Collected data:
◇ ◇ ◇ ◇ ◇ ◇ ◇

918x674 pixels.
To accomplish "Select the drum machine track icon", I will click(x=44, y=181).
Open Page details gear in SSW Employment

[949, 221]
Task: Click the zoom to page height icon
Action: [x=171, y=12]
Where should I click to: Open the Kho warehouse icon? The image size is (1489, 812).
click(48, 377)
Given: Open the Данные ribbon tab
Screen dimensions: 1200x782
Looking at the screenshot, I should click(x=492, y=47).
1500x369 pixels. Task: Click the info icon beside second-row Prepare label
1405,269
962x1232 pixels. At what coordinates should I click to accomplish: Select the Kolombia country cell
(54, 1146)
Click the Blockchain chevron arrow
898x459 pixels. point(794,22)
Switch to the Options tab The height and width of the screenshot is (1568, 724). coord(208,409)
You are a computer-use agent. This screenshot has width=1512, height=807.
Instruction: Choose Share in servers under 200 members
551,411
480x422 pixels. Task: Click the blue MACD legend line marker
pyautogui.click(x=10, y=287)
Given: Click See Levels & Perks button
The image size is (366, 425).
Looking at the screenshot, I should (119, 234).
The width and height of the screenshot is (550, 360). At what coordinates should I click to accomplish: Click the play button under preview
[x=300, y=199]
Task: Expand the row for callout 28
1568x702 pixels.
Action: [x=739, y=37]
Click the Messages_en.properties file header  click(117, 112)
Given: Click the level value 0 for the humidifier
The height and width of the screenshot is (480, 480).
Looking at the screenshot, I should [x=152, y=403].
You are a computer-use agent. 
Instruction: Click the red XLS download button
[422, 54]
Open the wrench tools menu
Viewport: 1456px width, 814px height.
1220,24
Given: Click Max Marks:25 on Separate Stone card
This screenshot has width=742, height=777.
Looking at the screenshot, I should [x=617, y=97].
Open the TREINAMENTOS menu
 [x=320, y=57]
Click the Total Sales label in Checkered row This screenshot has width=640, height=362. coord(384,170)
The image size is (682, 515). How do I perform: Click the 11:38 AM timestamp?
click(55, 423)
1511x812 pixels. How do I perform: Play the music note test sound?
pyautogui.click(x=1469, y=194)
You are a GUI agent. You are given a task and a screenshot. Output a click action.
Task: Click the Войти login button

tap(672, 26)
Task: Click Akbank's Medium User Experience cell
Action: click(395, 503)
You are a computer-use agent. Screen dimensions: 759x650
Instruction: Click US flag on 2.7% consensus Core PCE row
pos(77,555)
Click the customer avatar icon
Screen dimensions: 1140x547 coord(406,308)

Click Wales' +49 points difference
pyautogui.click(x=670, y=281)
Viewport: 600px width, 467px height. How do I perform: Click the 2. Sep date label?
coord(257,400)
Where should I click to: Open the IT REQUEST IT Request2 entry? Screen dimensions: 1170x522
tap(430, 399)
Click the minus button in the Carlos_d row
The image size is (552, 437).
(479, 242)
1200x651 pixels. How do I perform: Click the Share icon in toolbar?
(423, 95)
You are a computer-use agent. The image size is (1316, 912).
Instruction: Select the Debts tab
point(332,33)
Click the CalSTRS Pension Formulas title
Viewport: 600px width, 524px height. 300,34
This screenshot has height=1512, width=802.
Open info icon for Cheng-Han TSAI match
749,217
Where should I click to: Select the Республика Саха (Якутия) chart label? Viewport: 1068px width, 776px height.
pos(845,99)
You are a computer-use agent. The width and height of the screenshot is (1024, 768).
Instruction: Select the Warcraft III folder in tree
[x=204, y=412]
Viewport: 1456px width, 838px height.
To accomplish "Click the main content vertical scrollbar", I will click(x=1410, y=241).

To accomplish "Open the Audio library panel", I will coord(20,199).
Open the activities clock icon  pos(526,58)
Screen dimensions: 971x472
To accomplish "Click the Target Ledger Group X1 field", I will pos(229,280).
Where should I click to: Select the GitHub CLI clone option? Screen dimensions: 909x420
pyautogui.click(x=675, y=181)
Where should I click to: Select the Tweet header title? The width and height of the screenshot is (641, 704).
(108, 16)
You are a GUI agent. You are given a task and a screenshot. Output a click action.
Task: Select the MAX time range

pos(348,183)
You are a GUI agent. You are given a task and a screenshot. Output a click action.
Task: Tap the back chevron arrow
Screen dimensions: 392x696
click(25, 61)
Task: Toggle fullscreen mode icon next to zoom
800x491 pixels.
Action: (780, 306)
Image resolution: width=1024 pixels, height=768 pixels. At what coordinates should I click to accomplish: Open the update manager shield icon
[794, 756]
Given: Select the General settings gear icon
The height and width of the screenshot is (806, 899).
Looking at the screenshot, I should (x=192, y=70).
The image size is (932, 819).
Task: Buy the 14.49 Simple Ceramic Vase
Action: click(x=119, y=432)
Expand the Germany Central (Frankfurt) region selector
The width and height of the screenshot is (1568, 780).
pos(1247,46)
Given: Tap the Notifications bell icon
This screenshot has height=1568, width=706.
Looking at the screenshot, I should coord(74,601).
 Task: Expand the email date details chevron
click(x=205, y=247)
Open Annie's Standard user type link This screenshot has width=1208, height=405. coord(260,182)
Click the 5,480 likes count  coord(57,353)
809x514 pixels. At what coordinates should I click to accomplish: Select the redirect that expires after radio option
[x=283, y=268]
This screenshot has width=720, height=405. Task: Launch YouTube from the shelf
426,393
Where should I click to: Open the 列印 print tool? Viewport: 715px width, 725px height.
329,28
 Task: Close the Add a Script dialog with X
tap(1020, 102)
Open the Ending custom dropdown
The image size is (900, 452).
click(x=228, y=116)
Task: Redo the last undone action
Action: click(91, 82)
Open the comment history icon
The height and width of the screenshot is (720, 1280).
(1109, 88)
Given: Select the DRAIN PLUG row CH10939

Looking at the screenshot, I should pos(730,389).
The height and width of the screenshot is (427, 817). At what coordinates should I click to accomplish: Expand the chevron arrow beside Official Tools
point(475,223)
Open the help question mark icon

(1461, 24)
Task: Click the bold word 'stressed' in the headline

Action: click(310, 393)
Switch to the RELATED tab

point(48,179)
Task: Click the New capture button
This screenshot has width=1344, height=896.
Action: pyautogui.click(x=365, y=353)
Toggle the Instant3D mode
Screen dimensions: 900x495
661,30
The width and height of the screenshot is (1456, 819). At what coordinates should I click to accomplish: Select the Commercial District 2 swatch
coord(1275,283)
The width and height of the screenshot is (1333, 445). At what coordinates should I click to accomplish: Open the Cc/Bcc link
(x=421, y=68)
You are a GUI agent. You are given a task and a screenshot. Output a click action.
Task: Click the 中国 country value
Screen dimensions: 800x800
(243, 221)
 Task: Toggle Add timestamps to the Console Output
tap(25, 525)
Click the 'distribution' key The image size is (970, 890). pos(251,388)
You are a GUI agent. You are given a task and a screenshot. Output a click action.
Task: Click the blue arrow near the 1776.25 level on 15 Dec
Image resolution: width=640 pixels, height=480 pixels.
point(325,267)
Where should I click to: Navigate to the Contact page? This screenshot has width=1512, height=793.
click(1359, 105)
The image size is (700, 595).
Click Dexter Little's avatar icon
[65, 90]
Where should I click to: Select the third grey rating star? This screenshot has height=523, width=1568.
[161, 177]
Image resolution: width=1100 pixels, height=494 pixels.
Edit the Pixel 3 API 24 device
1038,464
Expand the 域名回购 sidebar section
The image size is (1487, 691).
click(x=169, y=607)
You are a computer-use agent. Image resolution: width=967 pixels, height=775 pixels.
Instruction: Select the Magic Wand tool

◇ ◇ ◇ ◇ ◇ ◇ ◇

**AIM OF THE TASK**
Nothing but the lines with "computer" should be returned, copied from the entries above.

**SOLUTION TO THE PROBLEM**
You are a computer-use agent. This screenshot has width=1512, height=807.
You are a computer-use agent. 
You are a computer-use agent. Screen dimensions: 759x650
You are a computer-use agent. The image size is (1316, 912).
You are a computer-use agent. The width and height of the screenshot is (1024, 768).
You are a computer-use agent. Image resolution: width=967 pixels, height=775 pixels.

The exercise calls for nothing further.